In the following, the contributing factors to common cause failures are explained, see Section 9.4.7.1. The quantitative assessment of common cause failures will be explained using the example of the basic parameter model, see Section 9.4.7.2, and the beta-factor model, see Section 9.4.7.3.
9.4.7.1. Contributing factors to common cause failure#
To quantify the possibility of CCF, the significant contributors that affect the coupling mechanisms will be reviewed.
The significant contributors are described by the following areas [BR_SYS_10]:
Separation / Segregation
Redundant component installed near each other can make the system susceptible to common cause fault resulting from physical interference between components.

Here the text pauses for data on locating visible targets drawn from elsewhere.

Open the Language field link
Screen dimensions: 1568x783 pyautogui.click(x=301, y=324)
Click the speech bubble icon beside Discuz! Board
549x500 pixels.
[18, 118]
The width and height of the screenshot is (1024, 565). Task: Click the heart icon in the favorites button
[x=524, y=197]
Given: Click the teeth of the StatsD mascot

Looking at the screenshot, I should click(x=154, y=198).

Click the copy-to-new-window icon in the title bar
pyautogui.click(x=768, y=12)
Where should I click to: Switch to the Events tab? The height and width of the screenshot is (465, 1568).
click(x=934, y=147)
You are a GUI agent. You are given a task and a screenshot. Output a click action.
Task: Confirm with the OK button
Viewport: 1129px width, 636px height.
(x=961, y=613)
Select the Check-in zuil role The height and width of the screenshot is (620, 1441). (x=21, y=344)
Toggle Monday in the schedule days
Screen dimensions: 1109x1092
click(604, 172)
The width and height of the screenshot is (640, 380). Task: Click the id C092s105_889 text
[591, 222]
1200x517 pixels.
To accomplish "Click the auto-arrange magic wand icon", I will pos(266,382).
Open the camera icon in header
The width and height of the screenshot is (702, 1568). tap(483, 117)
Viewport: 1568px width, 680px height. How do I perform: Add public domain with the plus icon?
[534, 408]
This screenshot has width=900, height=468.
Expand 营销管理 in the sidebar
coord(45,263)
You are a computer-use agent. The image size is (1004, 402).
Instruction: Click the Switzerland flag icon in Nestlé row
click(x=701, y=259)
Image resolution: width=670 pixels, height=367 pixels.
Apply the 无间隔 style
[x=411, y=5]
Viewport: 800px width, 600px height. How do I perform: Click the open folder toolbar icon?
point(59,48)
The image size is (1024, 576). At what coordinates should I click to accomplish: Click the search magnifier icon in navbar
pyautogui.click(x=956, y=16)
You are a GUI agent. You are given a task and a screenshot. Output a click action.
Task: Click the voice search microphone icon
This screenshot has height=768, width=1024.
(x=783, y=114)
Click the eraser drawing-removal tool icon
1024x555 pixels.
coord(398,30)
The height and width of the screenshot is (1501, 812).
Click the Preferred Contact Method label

Such common cause failure can result from a failure of a single component when the physical effects are not limited to one component, e.g. fragments resulting from disintegration of pressure vessel could impact with other components. The more segregation of redundant components can be achieved, the less this factor influences CCF.
Note
For space applications, there are volume constrains which leads to limitations of separation and segregation of system components.
Diversity / Redundancy
The use of identical components in redundant system architecture bears the risk that an error that has been introduced during the development, manufacturing or installation leads to common cause failure of multiple redundant components. Development and production errors are in particular relevant for complex components, where exhaustive testing of all possible states is not possible to reveal the presence of an error. Similarity in the redundant architecture could be acceptable if components perform a limited number of functions and exhaustive testing can be performed. The use of different design principles, diverse hardware, diverse software or distinctly different design groups during the development reduces the susceptibility of a system to CCF resulting from a lack of diversity.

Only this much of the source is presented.